──────── Records provided ────────
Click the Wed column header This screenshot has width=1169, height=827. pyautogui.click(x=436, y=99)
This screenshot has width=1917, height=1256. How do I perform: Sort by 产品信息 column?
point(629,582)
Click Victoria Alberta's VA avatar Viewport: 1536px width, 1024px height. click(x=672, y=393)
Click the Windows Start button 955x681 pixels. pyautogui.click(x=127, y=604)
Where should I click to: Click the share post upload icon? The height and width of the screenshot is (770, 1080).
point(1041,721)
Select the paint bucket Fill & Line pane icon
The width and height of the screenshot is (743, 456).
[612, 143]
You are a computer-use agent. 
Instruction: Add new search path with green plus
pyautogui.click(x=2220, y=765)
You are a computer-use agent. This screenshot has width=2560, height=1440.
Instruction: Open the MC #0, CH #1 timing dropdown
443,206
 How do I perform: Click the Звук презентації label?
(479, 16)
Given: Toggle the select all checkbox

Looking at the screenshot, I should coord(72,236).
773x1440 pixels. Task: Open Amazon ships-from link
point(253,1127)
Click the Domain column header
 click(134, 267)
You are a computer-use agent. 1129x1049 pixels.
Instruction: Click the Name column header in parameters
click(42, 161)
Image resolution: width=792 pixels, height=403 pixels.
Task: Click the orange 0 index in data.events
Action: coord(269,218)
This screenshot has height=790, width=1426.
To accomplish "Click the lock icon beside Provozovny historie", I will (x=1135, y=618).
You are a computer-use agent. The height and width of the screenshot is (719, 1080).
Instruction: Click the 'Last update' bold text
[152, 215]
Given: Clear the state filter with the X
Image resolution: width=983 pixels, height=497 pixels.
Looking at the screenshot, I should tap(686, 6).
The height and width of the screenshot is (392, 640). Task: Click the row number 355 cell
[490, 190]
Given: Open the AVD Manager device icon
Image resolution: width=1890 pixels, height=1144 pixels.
────────
• **Short task**
Recast the stretch of the records from the line containing "You are a computer-use agent. 1129x1049" through the end of the records as a Markdown table with the columns No. and Text. Give one numbered row per line and omit blank lines.

• **Final result**
| No. | Text |
|---|---|
| 1 | You are a computer-use agent. 1129x1049 pixels. |
| 2 | Instruction: Click the Name column header in parameters |
| 3 | click(42, 161) |
| 4 | Image resolution: width=792 pixels, height=403 pixels. |
| 5 | Task: Click the orange 0 index in data.events |
| 6 | Action: coord(269,218) |
| 7 | This screenshot has height=790, width=1426. |
| 8 | To accomplish "Click the lock icon beside Provozovny historie", I will (x=1135, y=618). |
| 9 | You are a computer-use agent. The height and width of the screenshot is (719, 1080). |
| 10 | Instruction: Click the 'Last update' bold text |
| 11 | [152, 215] |
| 12 | Given: Clear the state filter with the X |
| 13 | Image resolution: width=983 pixels, height=497 pixels. |
| 14 | Looking at the screenshot, I should tap(686, 6). |
| 15 | The height and width of the screenshot is (392, 640). Task: Click the row number 355 cell |
| 16 | [490, 190] |
| 17 | Given: Open the AVD Manager device icon |
| 18 | Image resolution: width=1890 pixels, height=1144 pixels. |